Task to complete:
Copy out, word for word, everything from the start of the listing down to the line containing "click(137, 358)", including that line.

Records provided:
☆ ☆ ☆ ☆ ☆

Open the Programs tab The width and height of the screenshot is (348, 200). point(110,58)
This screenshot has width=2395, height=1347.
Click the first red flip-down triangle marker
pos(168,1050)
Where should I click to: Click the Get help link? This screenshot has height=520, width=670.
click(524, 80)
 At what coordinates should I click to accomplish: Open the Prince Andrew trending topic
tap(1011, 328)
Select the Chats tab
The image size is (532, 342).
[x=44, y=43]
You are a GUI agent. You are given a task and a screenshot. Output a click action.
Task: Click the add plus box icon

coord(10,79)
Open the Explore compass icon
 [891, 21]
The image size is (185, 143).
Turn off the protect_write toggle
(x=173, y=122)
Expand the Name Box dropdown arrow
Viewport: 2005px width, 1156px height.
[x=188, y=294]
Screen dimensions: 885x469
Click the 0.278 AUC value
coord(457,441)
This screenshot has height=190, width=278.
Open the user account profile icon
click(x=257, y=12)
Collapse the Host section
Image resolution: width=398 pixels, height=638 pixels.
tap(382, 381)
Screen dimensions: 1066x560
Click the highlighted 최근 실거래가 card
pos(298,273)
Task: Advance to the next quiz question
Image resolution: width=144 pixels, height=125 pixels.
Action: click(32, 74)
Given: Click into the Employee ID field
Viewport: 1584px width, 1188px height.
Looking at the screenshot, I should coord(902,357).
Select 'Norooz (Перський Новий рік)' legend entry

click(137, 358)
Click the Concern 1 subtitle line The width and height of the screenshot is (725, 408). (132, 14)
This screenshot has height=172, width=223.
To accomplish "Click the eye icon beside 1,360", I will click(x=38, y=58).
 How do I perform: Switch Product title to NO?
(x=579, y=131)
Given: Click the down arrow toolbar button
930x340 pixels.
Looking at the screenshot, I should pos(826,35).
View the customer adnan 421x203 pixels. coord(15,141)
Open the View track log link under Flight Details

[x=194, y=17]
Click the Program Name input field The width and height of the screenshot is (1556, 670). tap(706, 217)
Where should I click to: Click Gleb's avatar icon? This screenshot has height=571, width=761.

☆ ☆ ☆ ☆ ☆

Reply to the exercise:
Open the Programs tab The width and height of the screenshot is (348, 200). point(110,58)
This screenshot has width=2395, height=1347.
Click the first red flip-down triangle marker
pos(168,1050)
Where should I click to: Click the Get help link? This screenshot has height=520, width=670.
click(524, 80)
 At what coordinates should I click to accomplish: Open the Prince Andrew trending topic
tap(1011, 328)
Select the Chats tab
The image size is (532, 342).
[x=44, y=43]
You are a GUI agent. You are given a task and a screenshot. Output a click action.
Task: Click the add plus box icon

coord(10,79)
Open the Explore compass icon
 [891, 21]
The image size is (185, 143).
Turn off the protect_write toggle
(x=173, y=122)
Expand the Name Box dropdown arrow
Viewport: 2005px width, 1156px height.
[x=188, y=294]
Screen dimensions: 885x469
Click the 0.278 AUC value
coord(457,441)
This screenshot has height=190, width=278.
Open the user account profile icon
click(x=257, y=12)
Collapse the Host section
Image resolution: width=398 pixels, height=638 pixels.
tap(382, 381)
Screen dimensions: 1066x560
Click the highlighted 최근 실거래가 card
pos(298,273)
Task: Advance to the next quiz question
Image resolution: width=144 pixels, height=125 pixels.
Action: click(32, 74)
Given: Click into the Employee ID field
Viewport: 1584px width, 1188px height.
Looking at the screenshot, I should coord(902,357).
Select 'Norooz (Перський Новий рік)' legend entry

click(137, 358)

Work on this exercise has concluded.